Ein originellen Zugriff auf altbewährte Styles hat auch der südafrikanische, in London lebende Produzent OKZharp für sich entwickelt. Naheliegend geht er von Gqom aus, nimmt noch den eingefrorenen Hyperspeed von Footwork und Juke, ähnlich abstrahiert wie bei Jlin, und setzt noch Saugbässe und relativ gerade Breakbeats aus dem Spätneunziger-Tech-Step darunter – letzteres ein Genre, das für den Kolumnisten seinerzeit das finale Abklingen jeglicher Faszination für Drum’n’Bass einläutete. Auf der feinen EP Outside The Ride (Hyperdub, 5. August) klingt alles, sogar die Tech-Step-Bässe, wieder frisch, weil es eben nicht nur angeeignet wird, sondern in etwas anderes transformiert ist.

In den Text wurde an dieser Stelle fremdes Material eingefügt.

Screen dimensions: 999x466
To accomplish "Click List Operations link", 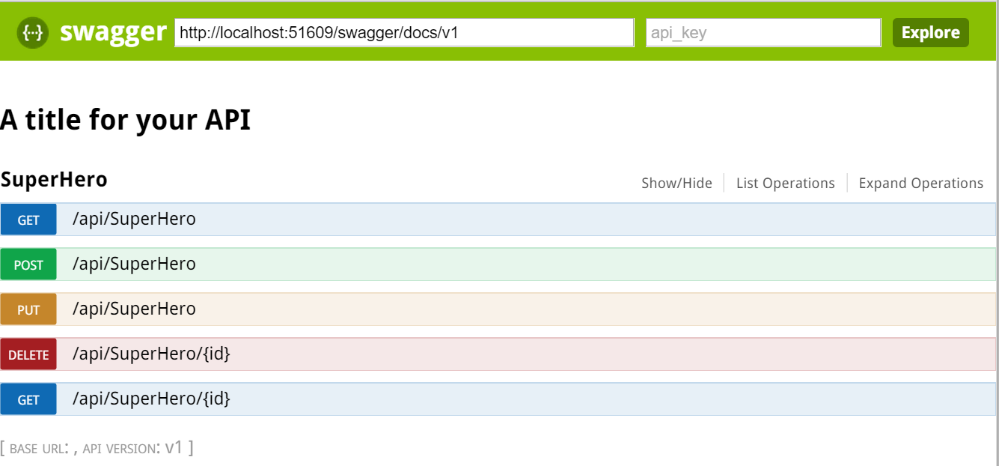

Im dekadenlang bespielten, bis in kleinste Verästelungen ausdifferenzierten Genre Ambient noch eine wiedererkennbar eigene Stimme zu etablieren, ist eine beachtliche Leistung. Dem Italiener Lorenzo Bracaloni ist es mit dem Alias Fallen gelungen, indem er die üblichen Zutaten des modernen Ambient, digitales Soundprocessing, Klassik- oder Soundtrack-Samples, synthetische Flächen und eher impressionistisch im Raum verteilte denn melodisch funktionale Pianotupfer, in eigenwillige klangliche Extreme geführt hat, die direkt wiedererkennbar sind. Vom Klavier bleiben nur kristalline Spitzen, die Synth-Pads liegen blank und das orchestrale Pathos ist eingedampft zu einem elegisch simmernden Emotionskonzentrat.

In konzentrierter Perfektion nachzuhören auf dem jüngsten Album Our Dreams Will Be Told (ROHS! Records, 20. Mai) und dem epischen Beauty and Misery (Slow Tone Collages, 20. August) auf der neuen, speziell für langformatige Tracks ausgelegten digitalen Plattform des Amsterdamer Labels Shimmering Moods. Wie Bracaloni das spezifische Sounddesign von Fallen langsam entwickelt hat, lässt sich an Soft Skin, Eternal Verses (Mahorka, 2. Juli) spannend nachvollziehen. Das Tape auf dem bulgarischen Label Mahorka versammelt unveröffentlichtes Material aus der Anfangszeit von Fallen um 2016. Die typischen Klangelemente sind bereits alle vorhanden, sie klingen nur noch etwas normaler, sind in einem Kontext zu hören, der etwas weniger außerweltlich wirkt als die jüngeren Arbeiten. Sorgfalt und Qualität der Produktion sind aber unverkennbar.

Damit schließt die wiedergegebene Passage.